The Coronavirus Recession Is Leading To (Some) Unemployment Automation Would Have Caused Later
A Mckinsey report said in 2019 that until 2030, 75 million to 375 million workers (3 to 14 percent of the global workforce) would need to switch occupational categories. These changes will be caused by increases in automation where robots are expected to destroy old jobs and create new ones.
An Oxford Economics Report explains this growth claiming some robots are now cheaper than humans. Their average unit price is falling as their microchips have more processing power and their batteries last longer. Moreover, robots are also becoming smaller, more sensitive to their surroundings and more cooperative with humans. They learn fast and continuously because of machine learning and they can share knowledge among themselves. In summary, robots are becoming cheaper, more capable, more powerful and more desirable.
According to the latter report, jobs in the areas of transportation, construction/ maintenance, and office/ administration are the ones most vulnerable to robotic developments and automation. We can nowadays find some jobs within these areas that are being affected by the coronavirus outbreak.
From Coronavirus and Unemployment ot the Skills of the Future
The job market of the future will need unique human qualities such as social intelligence, systems thinking, imagination, innovation, creativity, improvisation to solve unexpected problems or empathy. These skills aren’t (at least yet!) ready to get an algorithmic shape.
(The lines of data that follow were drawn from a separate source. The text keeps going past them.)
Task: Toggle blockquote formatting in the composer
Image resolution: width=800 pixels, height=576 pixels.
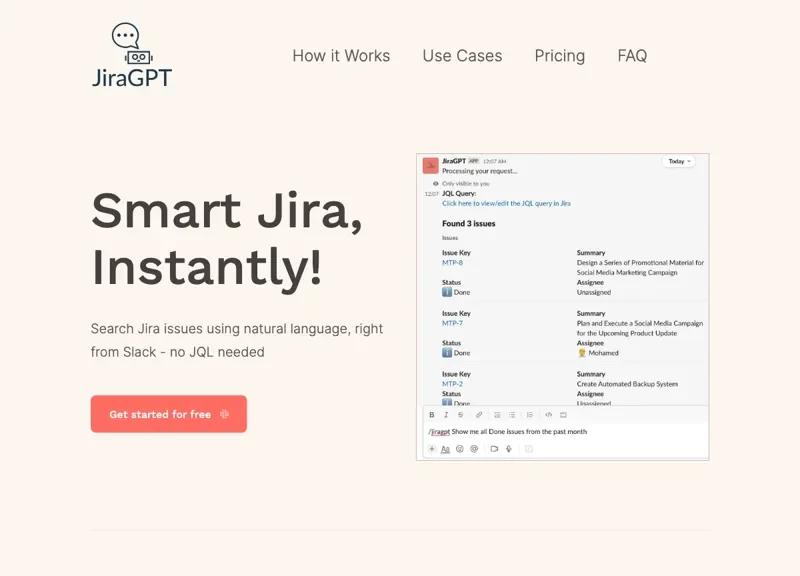Action: 529,414
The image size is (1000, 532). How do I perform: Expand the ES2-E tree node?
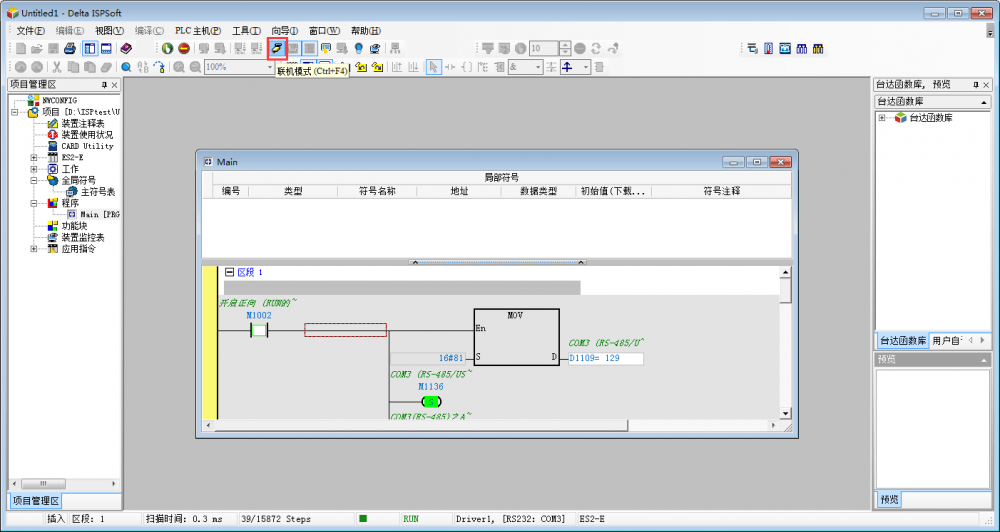click(x=33, y=158)
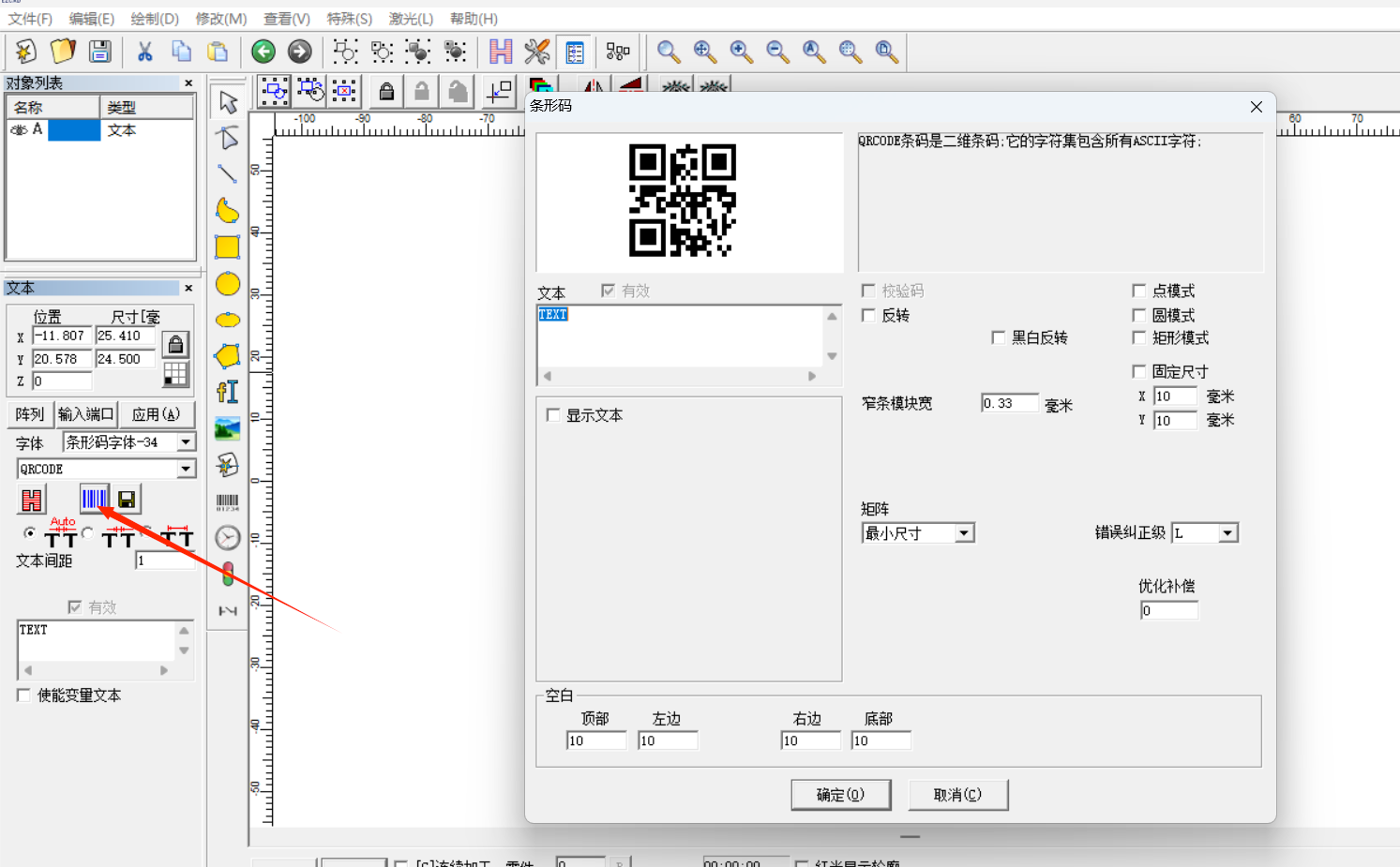The height and width of the screenshot is (867, 1400).
Task: Open the 绘制(D) menu
Action: coord(154,19)
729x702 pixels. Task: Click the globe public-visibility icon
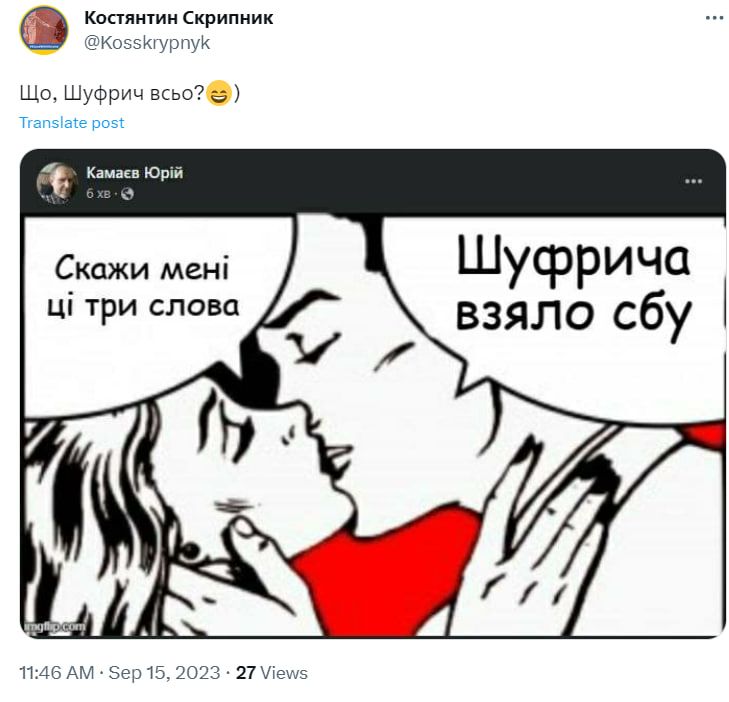point(127,194)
It will also be hard for robots to understand the complexity of human emotions as a result of one’s unique genetics and life experience and to provide personal and professional guidance. Jobs in which these skills are highly needed are unliked to like be threatened.
At the same time, there is already a human workforce working on creating and programming these very same robots. These are highly-specialized professionals with a deep understanding of areas such as mechanical engineering, code development, sensors implementation, data analysis, blockchain…
Moreover, the tech industry is viewed by Americans as the most resilient in these times, a Reputation Institute Survey shows. And this industry involves much more than programming robots. It includes, for instance, developing websites with plenty of different functionalities, SaaS solutions or securing the bandwidth, storage, and safety of all the other tech-dependent sectors: from the financial sector to huge retailers like supermarkets, the healthcare sector or education.
Reflecting About the Skills for the Future and a Tech Career
If becomes clearer now that the coronavirus pandemic is leading to a global economic recession. Locally, countries are trying to minimize the damage organizations of all kinds are facing but the loss of jobs, especially low-skilled jobs and others providing non-essential services is unavoidable.
The truth is that many of these jobs have been providing workers with low-incomes. In times like these, these workers are the ones left in more fragile, vulnerable situations. We take the fact that some of these people will need to search for now jobs once the storm has passed to broader their views to the fact that some jobs are likely to be automated in the short-medium term.
In this way, we have discussed some skills that will hardly be automated. It will be highly valuable for the unemployed people who are safe in their homes to take this time as an opportunity to learn new, more specific, tech valuable skills. There are plenty of e-learning options available.
More than ever, it is important for people to get better informed about future market trends and understand if a more specialized, skills-intensive, tech career would be of interest. Keeping in mind that this would likely open doors to more stable, better-paid jobs.